What needs to be done: Copy out the data verbatim, covering only the stretch from the line containing "Click the square" through the line containing "click(x=524, y=122)", with both of those lines included.

________

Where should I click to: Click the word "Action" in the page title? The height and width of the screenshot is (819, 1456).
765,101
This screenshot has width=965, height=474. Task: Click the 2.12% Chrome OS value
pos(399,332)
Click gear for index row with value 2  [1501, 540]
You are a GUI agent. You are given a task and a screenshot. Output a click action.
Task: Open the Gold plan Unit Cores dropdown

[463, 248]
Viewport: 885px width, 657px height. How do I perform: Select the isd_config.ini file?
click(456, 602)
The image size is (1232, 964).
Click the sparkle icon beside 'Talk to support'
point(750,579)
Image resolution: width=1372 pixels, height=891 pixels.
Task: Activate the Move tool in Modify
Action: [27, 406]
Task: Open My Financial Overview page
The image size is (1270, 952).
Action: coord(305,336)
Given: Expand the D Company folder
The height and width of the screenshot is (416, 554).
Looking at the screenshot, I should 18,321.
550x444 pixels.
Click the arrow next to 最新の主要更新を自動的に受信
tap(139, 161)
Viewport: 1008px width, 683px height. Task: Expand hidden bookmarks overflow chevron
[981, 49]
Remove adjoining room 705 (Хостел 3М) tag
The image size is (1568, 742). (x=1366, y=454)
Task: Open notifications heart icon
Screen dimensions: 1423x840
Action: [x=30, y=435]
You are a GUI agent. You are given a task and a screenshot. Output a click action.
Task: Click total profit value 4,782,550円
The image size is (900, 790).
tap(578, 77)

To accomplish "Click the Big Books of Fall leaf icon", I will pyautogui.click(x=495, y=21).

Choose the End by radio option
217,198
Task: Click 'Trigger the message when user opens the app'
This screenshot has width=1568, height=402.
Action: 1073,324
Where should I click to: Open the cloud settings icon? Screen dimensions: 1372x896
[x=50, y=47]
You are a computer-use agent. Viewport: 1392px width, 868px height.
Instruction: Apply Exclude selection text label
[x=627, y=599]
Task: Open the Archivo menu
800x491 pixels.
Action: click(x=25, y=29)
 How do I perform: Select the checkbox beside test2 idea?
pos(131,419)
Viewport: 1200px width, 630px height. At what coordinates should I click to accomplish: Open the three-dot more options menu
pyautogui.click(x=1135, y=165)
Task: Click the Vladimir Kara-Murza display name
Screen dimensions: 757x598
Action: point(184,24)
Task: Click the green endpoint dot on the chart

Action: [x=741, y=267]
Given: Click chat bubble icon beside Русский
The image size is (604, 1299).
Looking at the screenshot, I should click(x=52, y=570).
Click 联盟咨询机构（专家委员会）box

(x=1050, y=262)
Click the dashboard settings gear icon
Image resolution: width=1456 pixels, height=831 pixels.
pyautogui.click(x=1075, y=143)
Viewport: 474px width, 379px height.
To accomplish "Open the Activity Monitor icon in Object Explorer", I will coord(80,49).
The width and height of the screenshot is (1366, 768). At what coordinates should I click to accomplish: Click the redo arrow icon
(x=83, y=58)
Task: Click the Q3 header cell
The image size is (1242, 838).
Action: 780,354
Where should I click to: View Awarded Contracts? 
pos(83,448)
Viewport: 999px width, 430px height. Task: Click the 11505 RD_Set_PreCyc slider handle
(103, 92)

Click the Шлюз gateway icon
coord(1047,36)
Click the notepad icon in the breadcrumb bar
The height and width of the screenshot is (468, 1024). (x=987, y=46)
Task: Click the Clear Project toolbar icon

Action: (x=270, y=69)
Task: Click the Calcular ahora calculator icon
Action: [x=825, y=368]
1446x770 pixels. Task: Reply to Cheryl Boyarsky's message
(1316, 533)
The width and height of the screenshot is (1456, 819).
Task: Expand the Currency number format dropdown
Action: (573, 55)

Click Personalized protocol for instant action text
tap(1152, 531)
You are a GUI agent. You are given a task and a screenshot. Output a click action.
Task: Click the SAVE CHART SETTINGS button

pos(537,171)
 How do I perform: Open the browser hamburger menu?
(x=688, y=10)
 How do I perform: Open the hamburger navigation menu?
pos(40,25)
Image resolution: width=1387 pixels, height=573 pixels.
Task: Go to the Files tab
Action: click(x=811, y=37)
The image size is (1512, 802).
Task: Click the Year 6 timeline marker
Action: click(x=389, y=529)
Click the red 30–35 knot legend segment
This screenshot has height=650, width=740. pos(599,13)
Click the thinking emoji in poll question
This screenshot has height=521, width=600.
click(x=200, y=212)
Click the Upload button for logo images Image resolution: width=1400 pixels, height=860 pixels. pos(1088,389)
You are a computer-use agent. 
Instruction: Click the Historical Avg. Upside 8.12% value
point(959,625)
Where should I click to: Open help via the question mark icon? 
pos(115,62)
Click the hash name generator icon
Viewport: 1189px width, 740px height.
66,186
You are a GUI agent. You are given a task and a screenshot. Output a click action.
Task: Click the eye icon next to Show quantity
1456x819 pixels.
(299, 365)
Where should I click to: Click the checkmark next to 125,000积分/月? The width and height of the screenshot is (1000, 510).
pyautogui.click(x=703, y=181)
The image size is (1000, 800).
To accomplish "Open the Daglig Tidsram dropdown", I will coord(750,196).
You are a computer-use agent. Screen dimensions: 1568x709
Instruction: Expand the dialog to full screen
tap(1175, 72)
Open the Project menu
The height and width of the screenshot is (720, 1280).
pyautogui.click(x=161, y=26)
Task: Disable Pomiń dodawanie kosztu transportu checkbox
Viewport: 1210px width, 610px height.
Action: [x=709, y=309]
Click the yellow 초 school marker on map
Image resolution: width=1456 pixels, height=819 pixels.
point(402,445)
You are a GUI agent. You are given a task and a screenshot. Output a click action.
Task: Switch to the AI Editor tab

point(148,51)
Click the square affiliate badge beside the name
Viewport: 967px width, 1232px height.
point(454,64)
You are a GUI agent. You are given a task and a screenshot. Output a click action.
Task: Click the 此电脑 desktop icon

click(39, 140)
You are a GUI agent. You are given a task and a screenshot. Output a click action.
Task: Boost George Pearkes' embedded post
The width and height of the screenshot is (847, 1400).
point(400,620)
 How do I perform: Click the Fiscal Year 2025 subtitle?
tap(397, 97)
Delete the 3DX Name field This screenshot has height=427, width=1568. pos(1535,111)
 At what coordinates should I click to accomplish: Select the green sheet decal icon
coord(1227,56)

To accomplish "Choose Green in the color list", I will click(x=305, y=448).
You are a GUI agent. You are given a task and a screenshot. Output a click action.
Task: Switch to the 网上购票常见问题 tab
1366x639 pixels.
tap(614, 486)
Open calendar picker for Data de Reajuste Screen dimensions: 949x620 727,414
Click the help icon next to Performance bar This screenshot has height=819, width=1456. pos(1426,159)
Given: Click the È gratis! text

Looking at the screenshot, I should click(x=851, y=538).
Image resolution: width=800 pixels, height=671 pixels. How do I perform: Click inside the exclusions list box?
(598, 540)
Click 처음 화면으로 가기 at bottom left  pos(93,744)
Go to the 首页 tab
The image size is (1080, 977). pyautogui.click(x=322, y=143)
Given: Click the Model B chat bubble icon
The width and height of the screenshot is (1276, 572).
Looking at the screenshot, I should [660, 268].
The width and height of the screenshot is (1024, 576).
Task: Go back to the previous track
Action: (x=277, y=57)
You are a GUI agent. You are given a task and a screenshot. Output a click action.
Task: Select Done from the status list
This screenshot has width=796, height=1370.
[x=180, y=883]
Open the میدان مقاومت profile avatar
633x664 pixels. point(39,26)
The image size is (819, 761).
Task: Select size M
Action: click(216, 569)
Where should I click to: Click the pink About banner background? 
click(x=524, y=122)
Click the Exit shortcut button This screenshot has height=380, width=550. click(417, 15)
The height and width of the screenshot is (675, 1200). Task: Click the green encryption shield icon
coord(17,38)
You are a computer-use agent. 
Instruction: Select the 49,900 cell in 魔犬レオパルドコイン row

________

Result below:
Click the square affiliate badge beside the name
Viewport: 967px width, 1232px height.
point(454,64)
You are a GUI agent. You are given a task and a screenshot. Output a click action.
Task: Click the 此电脑 desktop icon

click(39, 140)
You are a GUI agent. You are given a task and a screenshot. Output a click action.
Task: Boost George Pearkes' embedded post
The width and height of the screenshot is (847, 1400).
point(400,620)
 How do I perform: Click the Fiscal Year 2025 subtitle?
tap(397, 97)
Delete the 3DX Name field This screenshot has height=427, width=1568. pos(1535,111)
 At what coordinates should I click to accomplish: Select the green sheet decal icon
coord(1227,56)

To accomplish "Choose Green in the color list", I will click(x=305, y=448).
You are a GUI agent. You are given a task and a screenshot. Output a click action.
Task: Switch to the 网上购票常见问题 tab
1366x639 pixels.
tap(614, 486)
Open calendar picker for Data de Reajuste Screen dimensions: 949x620 727,414
Click the help icon next to Performance bar This screenshot has height=819, width=1456. pos(1426,159)
Given: Click the È gratis! text

Looking at the screenshot, I should click(x=851, y=538).
Image resolution: width=800 pixels, height=671 pixels. How do I perform: Click inside the exclusions list box?
(598, 540)
Click 처음 화면으로 가기 at bottom left  pos(93,744)
Go to the 首页 tab
The image size is (1080, 977). pyautogui.click(x=322, y=143)
Given: Click the Model B chat bubble icon
The width and height of the screenshot is (1276, 572).
Looking at the screenshot, I should [660, 268].
The width and height of the screenshot is (1024, 576).
Task: Go back to the previous track
Action: (x=277, y=57)
You are a GUI agent. You are given a task and a screenshot. Output a click action.
Task: Select Done from the status list
This screenshot has width=796, height=1370.
[x=180, y=883]
Open the میدان مقاومت profile avatar
633x664 pixels. point(39,26)
The image size is (819, 761).
Task: Select size M
Action: click(216, 569)
Where should I click to: Click the pink About banner background? 
click(x=524, y=122)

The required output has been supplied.